**Page text**
══════
David Dunn

Personal information
- Date of birth: 1 November 1981 (age 44)
- Place of birth: Bellshill, Scotland
- Height: 5 ft 11 in (1.80 m)
- Position: Midfielder

Team information
- Current team: Wishaw Juniors F.C.

Senior career*
- Years: Team / Apps / (Gls)
- 1997–1999: Motherwell / 0 / (0)
- 1999–2002: Clyde / 51 / (0)
- 2002–2006: Airdrie United / 92 / (6)
- 2006–2008: Ayr United / 49 / (0)
- 2008–2011: East Stirlingshire / 90 / (9)
- 2011–2012: Larkhall Thistle / 0 / (0)
- 2012–2014: Linlithgow Rose
- 2014: Sauchie Juniors
- 2014–2015: Thorniewood United
- 2015–2016: Newmains United
- 2016: Lanark United
- 2016: Cambuslang Rangers
- 2016–: Forth Wanderers

= David Dunn (footballer, born 1981) =

Scottish footballer

David Hugh Dunn (born 1 November 1981), is a Scottish football midfielder who plays for Forth Wanderers in the Scottish Junior Football Association, West Region. He has previously played in the Scottish Football League First Division for Clyde and Airdrieonians.

==Career==
Dunn had a twelve-year career in the Scottish Football League after leaving Motherwell in 1999 without making a first-team appearance.

He moved to Junior football in 2011 with Larkhall Thistle and has since played for Linlithgow Rose, Sauchie Juniors, Thorniewood United, Newmains United, Lanark United, Cambuslang Rangers and most recently Forth Wanderers whom he joined in October 2016.
══════
**Directions**
A) Copy the text of the David Dunn profile between "David Hugh Dunn" and "in October 2016.", inclusive.
B) According to the David Dunn profile, when did Dunn join Forth Wanderers?
══════
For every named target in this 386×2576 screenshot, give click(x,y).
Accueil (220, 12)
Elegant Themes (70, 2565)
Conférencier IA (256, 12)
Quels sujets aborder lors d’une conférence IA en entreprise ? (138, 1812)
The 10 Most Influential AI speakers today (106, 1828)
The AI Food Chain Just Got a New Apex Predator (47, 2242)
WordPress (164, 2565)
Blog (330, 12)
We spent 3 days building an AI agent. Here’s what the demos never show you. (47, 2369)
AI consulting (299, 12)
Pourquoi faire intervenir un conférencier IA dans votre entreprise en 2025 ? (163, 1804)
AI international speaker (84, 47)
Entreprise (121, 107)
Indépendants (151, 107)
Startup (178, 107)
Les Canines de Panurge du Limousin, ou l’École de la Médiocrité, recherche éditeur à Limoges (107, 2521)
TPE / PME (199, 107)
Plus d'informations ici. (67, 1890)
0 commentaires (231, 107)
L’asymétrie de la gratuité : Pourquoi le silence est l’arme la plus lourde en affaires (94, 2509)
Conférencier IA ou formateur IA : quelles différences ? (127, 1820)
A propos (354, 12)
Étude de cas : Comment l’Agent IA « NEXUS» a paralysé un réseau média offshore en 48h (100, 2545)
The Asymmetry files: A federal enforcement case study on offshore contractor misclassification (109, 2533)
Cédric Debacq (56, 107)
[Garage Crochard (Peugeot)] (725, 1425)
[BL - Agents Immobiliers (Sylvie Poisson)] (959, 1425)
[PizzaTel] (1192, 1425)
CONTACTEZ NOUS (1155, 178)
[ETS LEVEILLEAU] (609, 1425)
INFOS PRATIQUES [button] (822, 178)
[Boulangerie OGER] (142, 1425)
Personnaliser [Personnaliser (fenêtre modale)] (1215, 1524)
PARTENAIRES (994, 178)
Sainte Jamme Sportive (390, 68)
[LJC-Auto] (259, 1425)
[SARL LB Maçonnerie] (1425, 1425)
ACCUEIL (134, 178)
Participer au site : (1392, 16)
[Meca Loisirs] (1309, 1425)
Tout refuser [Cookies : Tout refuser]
══════
**Results**
A)
David Hugh Dunn (born 1 November 1981), is a Scottish football midfielder who plays for Forth Wanderers in the Scottish Junior Football Association, West Region. He has previously played in the Scottish Football League First Division for Clyde and Airdrieonians.

==Career==
Dunn had a twelve-year career in the Scottish Football League after leaving Motherwell in 1999 without making a first-team appearance.

He moved to Junior football in 2011 with Larkhall Thistle and has since played for Linlithgow Rose, Sauchie Juniors, Thorniewood United, Newmains United, Lanark United, Cambuslang Rangers and most recently Forth Wanderers whom he joined in October 2016.

B) October 2016